The dish that arrived on our table was met with confused feelings of fascination and disgust. It was still alive.
It was an abalone, and we watched aghast at its preparation. A humungous sea snail in a half-shell the size of my entire hand was placed on a small grill, whilst a fiery hot barbeque bead flamed below.
With horror, we watched as we realised that this mollusc was being cooked alive, fixed to the shell but writhing, squirming and trying to save itself. It jerked and curled with surprising force as bubbles formed along its edges, and the meat began to change colour.
In five minutes, the creature was dead and still, and it was time to try this delicacy. We weren’t thrilled to eat it after the show we had just witnessed, but we couldn’t pass up the chance (and I must admit, it was quite tasty).
Dressed in our yukata, sitting cross-legged under the low Japanese table, we’d enjoyed round after round of incredible food – thin, oily slices of beef that sizzled on a tabletop grill and melted in our mouths; chilled tofu with vegetables and pickles; grilled fish and crispy chicken karaage. This was all part of the awesome ryokan dining experience.
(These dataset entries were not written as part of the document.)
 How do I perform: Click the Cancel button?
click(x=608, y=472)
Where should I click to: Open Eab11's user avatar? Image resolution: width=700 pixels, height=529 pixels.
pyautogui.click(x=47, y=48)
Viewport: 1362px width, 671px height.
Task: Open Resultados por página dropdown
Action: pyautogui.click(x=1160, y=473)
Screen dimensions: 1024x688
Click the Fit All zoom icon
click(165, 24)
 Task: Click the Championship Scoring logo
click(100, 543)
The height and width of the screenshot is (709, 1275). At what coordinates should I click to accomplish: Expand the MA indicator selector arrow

This was a ryokan, a traditional Japanese guesthouse, and the large kaiseki meal is part of the experience.
While we ate in our private dining room (a wooden-walled cubicle all to ourselves), staff were busy transforming our room by removing the coffee table, unrolling the futons on the tatami mats, and making the bed. When we arrived after eating, our room had transformed.
But before that, it was time for the onsen, which many ryokans have built-in. This ryokan had men and women’s onsen rooms; small, steamy geothermal-powered baths. We stripped down and rinsed off, before beginning the naked bathing experience.
As an added touch, there was an inside onsen, and a smaller pool outdoors (but enclosed, and still private), so I could bathe like a snow monkey!
We were in the tiny town of Izu. The Izu peninsula, about 100km south of Tokyo, is a relaxing getaway town for locals, and we visited on a wet and rainy weekend. During the day, we explored, admiring hand-made pottery in gift shops, and taking pictures of the pretty red bridges the jumped over the small river passing through the town.
Bye bye Japan (for now)!
It was our last stop and we were going to miss Japan – smiling for purikura photos and ordering vending machine coffees, feeling the cold of the winter through the floorboards under our feet as we explored cavernous temples, ringing bells to keep bears away on rainy mountain hikes, munching on takoyaki as our shinkansen zoomed across the countryside.
But it wouldn’t be for long, as we were already full of ideas for our inevitable return trip!